START DATASET EXCERPTS

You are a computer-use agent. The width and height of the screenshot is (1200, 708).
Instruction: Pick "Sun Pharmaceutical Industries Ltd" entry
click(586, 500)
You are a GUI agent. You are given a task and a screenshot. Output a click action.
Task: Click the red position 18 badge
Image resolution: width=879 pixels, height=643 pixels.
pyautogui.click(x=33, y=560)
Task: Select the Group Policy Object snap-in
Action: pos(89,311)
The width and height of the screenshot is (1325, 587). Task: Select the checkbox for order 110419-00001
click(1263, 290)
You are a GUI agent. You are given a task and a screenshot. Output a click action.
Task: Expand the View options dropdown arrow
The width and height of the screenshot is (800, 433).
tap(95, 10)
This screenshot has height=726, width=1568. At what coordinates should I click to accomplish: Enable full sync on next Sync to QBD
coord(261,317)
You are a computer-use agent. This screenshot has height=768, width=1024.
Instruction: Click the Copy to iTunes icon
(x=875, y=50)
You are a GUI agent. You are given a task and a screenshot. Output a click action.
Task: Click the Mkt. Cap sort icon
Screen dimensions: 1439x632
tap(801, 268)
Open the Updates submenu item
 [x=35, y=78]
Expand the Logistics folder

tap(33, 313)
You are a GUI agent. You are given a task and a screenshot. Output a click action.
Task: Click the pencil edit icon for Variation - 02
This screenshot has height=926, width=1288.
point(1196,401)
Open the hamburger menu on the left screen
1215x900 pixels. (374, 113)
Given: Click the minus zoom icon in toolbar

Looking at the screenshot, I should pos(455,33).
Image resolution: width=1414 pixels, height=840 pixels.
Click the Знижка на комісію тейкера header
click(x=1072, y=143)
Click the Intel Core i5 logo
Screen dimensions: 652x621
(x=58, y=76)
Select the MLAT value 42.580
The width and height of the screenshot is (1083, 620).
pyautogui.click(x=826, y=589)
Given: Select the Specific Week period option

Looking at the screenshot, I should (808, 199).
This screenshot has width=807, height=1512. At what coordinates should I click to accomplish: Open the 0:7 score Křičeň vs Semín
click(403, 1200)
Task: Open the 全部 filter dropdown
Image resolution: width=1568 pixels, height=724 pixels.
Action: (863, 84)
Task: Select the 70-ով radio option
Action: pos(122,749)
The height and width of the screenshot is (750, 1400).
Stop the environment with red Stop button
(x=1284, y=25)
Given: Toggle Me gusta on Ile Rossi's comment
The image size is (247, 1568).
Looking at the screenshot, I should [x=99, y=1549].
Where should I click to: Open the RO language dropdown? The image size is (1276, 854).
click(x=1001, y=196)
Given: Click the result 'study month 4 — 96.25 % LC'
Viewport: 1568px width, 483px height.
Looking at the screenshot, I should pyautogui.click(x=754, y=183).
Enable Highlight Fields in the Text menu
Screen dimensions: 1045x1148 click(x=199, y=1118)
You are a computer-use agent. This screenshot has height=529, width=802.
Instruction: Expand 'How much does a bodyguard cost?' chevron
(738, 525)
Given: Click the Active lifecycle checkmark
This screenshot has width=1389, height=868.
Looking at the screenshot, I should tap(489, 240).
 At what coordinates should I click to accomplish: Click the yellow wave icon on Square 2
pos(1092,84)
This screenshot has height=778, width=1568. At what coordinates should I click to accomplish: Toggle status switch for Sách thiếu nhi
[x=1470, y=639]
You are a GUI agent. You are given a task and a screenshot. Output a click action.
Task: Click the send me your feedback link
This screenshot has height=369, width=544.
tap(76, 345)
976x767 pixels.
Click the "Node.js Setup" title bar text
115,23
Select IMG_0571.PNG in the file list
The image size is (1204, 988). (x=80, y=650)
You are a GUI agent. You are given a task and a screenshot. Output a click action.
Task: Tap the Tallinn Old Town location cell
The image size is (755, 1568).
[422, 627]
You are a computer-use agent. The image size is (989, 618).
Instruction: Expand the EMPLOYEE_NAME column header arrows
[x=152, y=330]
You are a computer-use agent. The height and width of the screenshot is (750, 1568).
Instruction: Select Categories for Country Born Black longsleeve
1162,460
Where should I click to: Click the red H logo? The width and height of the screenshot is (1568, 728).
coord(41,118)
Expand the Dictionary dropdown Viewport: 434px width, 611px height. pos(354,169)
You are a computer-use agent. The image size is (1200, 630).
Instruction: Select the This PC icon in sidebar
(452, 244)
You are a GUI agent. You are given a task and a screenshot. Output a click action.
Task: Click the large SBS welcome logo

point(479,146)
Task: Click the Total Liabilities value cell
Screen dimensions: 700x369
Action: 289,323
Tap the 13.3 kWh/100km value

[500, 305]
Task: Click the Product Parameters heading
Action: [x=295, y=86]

END DATASET EXCERPTS

• **ACTIVITY**
Read through the entries, then copy every line where the string "cell" is found.

• **OUTPUT OF THE EXERCISE**
Task: Tap the Tallinn Old Town location cell
Task: Click the Total Liabilities value cell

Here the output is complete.